We seem to be getting a lot of these very ambitious project queries lately. It inspires me to take up brain surgery. Any volunteers?

Regards

cww
 
If by ambitious projects you mean requests out of the blue (from people named very differently from ourselves and most likely residing in China, India, Pakistan, etc.) for complete information on subjects such as DSP motion control, FFT and FPGA but they know nothing at all about the subject by their own admission, the brain surgery patients should be the american corporate executives. For decades the name of the game here in the US was to inflate all HR type requests. I was questioned by a hiring manager once how many years of Pentium board design experience I had the year Pentium had just been released. Salaries inflated accordingly. Politics in the workplace became all important. Now all jobs are migrating to these far away places where people know nothing about anything, and are asking such sweeping questions like tell me all about FPGA because I need to implement a high quality design by tomorrow. These high quality products will be sold tomorrow worldwide and lots of people on this list will be left debugging and maintaining nightmarish systems.

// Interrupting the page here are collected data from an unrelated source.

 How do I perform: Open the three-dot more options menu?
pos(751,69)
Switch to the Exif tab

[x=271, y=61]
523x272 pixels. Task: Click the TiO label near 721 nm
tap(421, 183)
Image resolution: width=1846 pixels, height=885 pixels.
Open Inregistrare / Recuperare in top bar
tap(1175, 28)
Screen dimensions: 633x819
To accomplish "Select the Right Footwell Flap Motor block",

Good for corporate America (because they get their multimillion severance) and bad for us. At least they could spend some money to train those people instead of making them beg on free internet lists.

Sorry for the rant,
Matt Tudor, MSEE
 
Hello;

Your question is rather big to answer just like that.

First of all, it depends on what you mean by advanced drives. Is it analog? Digital? Synchronous... You have to be a bit more specific.

However, assuming generalities, I will answer you a bit here...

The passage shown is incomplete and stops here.